Karen and my mom – Karen is like a daughter to my mom.

Walking this journey with Karen has been challenging. But who am I to complain? I’m not staring down this horrible disease. This journey has been a lesson in health care. It has given me pause to think about “slow medicine.” It has also been a blessing to spend time with my friend, even though so much of that time is spent waging battles with the health care system. It’s teaching me to grapple with the mystery of pain and suffering. Karen is showing me the grace and courage it takes to face each day.

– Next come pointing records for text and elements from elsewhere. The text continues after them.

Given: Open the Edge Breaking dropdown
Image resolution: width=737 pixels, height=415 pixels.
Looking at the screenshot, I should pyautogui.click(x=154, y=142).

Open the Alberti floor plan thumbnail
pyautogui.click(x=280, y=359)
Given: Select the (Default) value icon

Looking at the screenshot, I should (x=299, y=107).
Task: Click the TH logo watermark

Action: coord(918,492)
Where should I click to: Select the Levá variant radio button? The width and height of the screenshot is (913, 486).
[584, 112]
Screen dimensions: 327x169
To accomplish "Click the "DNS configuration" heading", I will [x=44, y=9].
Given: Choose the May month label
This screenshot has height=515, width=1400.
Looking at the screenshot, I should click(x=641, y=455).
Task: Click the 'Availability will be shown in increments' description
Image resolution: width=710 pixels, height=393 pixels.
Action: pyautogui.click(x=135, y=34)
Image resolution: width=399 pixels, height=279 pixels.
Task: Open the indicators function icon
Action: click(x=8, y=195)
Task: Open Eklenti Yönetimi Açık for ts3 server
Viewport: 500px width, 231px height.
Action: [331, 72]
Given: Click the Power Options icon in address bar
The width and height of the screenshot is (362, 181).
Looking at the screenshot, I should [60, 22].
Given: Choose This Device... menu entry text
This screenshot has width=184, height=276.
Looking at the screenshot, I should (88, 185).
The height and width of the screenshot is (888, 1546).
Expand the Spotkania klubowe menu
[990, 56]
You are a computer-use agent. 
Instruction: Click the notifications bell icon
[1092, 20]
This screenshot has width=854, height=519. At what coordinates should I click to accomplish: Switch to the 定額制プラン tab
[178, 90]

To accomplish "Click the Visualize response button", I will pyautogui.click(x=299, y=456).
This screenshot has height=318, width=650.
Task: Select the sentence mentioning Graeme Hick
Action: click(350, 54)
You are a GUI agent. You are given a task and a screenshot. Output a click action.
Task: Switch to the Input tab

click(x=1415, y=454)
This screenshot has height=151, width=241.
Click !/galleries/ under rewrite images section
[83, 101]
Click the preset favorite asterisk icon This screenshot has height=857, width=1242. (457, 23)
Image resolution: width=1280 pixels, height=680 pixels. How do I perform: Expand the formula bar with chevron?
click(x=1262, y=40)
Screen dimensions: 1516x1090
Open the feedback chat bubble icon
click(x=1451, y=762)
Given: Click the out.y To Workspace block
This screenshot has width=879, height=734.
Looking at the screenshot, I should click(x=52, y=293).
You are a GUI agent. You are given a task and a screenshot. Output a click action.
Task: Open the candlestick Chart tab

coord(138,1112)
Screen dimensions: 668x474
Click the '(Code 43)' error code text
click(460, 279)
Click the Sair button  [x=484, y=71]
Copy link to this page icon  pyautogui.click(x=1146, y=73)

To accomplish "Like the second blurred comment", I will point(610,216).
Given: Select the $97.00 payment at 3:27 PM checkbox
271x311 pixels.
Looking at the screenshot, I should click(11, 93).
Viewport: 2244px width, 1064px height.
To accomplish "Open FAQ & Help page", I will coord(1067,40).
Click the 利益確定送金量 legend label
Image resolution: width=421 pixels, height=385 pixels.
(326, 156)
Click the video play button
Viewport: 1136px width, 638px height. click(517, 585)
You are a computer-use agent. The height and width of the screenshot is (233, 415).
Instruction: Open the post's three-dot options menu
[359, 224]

On a final note, the beautiful part of having my own business is that I have a flexible schedule.  This has enabled me to spend time at doctor appointments or at the hospital – sadly, so necessary. However, I have a long list of projects and some time-sensitive deadlines to meet.  My family and assistant are helping me when they can. Before Christmas I shared my story with clients because I just couldn’t squeeze any more time out of my day. My clients were so lovingly kind – many even offered to pray for Karen.  So thank you to all of my clients for your patience and support. Know that I am plugging away at my projects and, as always, reach out to me with any questions.